The clinician should not assume symptoms are a definitive diagnosis of BPH by themselves. Other disease states are usually ruled out first, including prostate cancer, prostatitis, and urinary tract
infections.4 The digital rectal examination (DRE) and the prostate specific antigen (PSA) laboratory tests are helpful in this regard. The DRE roughly estimates the prostate size by examination with a finger through the rectal mucosa. While the normal prostate is soft, pliable, and about the size of a walnut, the prostate affected by BPH can be enlarged with a rubbery consistency. Likewise, prostatitis presents as an indurated or tender prostate, and a cancerous prostate could be enlarged, firm, or nodular. Although an experienced clinician who performs the DRE for the same patient each year is most reliable, the DRE still tends to underestimate the size of larger
prostates.4
The PSA helps eliminate prostate cancer as a diagnosis. For example, the likelihood of a patient having prostate cancer when the PSA is greater than 10 ng/ml is 50%.5 In contrast, a PSA of < 4 ng/ml is usually considered "normal". However, a PSA between 4 and 10 ng/ml is a "gray area" that needs further investigation, because prostate cancer is still diagnosed 25% of the time while in this range.5 The main definitive way of ruling out cancer at this point, of course, is to perform a biopsy if the patient presents with a DRE and a PSA that are clinically suspicious for cancer.

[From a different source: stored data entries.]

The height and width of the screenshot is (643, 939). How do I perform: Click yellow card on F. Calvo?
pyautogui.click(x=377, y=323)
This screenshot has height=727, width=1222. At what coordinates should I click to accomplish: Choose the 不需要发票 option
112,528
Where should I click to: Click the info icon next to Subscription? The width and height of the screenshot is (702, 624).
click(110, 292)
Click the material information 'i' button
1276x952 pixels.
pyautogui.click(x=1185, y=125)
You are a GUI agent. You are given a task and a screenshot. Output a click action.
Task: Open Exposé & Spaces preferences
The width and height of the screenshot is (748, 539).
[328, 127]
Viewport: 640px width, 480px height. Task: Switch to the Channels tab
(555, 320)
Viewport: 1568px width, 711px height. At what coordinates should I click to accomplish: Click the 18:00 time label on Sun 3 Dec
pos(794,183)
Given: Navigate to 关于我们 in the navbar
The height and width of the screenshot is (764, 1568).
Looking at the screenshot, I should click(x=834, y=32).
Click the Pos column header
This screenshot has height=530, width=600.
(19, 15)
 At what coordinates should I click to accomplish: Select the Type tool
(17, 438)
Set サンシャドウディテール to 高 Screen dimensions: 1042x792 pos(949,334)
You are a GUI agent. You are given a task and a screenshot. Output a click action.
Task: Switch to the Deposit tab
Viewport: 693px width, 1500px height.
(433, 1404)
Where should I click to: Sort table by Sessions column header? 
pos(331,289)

The American Urological Association advocates the Symptom Score Index Questionnaire (SSI) as a very useful tool to establish a baseline of symptom severity and efficacy of treatment. The questionnaire consists of seven questions that are ranked from one to five in symptom severity
(TABLE 1). Increased LUTS is represented by an increased score, with a maximum of 35. The severity of symptoms is indicated by this score, such as mild (score of 0 - 7), moderate (score of 8 - 19), and severe (score > 20).6 Although the questionnaire was designed for patient self-administration, the clinician may need to define terms for better patient comprehension. Also, the interviewer conducting the questionnaire should maintain consistency throughout the patient's therapy. Finally, the designations of mild, moderate, and severe BPH are based on an arbitrary point system and may not necessarily indicate the efficacy of the medication. The degree of increase or decrease of the score from baseline is more reliable. Patients detect a "slight" or "moderate" improvement when the score decreases by 3 to 4 points or 5 to 7 points,
respectively.4
TABLE 1
The American Urological Association Symptom Score Index Questionnaire
for Benign Prostatic Hyperplasia
Instructions: Please answer the questions that follow according to the scale below:
0 = Not at all
1 = Less than 1 time in 5
2 = Less than half the time
3 = About half the time
4 = More than half the time
5 = Almost always
1. Throughout the past month, how often have you had a sensation of not emptying your bladder completely after
you finished urinating?
2. Throughout the past month, how often have you had to urinate again less than 2 hours after you finished
urinating?
3. Throughout the past month, how often have you found that you stopped and started again several times when
you urinated?
4. Throughout the past month, how often have you found it difficult to postpone urination?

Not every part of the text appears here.